Under New York law, an animal owner is not liable beyond medical costs for injuries caused by the animal to a third party, unless the owner knew or had reason to know of the animal’s vicious propensity, e.g. to bite or attack. However, the two cases cited above really had nothing at all to do with an animal’s vicious propensity. Instead, the court held in Hastings that the owner had no knowledge of the cow’s propensity to wander into the road, and in Doerr the court ruled the owner did not have any prior knowledge of her dog’s “propensity to interfere with traffic.”
The court was clearly uncomfortable with these rulings, but felt compelled to follow the lead of other court decisions in recent dog bite cases, such as Collier v. Zambito and Bard v. Jahnke, which rejected any theory of negligence and focused solely on the “vicious propensity” rule.
Finally, this past May the court changed course by reversing the decision in Hastings v.
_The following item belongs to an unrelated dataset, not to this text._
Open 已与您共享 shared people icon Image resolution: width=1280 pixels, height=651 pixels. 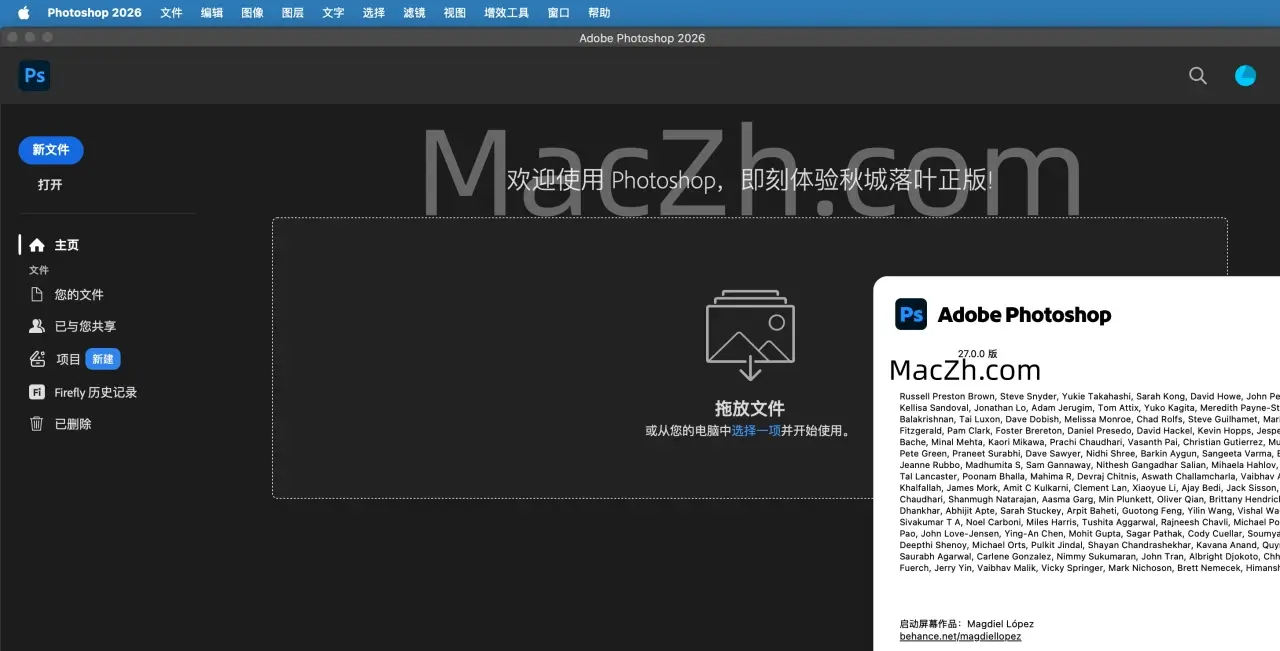pos(37,326)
Sauve, holding instead that a lawsuit involving injury when a farm animal was allowed to stray from the property onto the road may be based on negligence, and not every case involving injury by a domestic animal has to focus solely on the animal’s “vicious propensity.”
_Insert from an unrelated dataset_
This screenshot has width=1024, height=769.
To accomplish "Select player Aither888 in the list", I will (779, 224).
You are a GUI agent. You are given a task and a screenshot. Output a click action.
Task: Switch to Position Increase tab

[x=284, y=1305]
The court was careful to limit its decision to large farm animals, leaving out any rule regarding dogs, cats or other household pets. It seems logical, though, that the court’s reasoning in the cow-in-road situation in Hastings would apply equally to the dog-in-road scenario present in Doerr. This ruling should allow for more people to recover compensation when injured because of an animal owner’s negligence, although when the injury involves an attack, for now at least the “vicious propensity” doctrine of New York’s “one free bite” rule still prevails.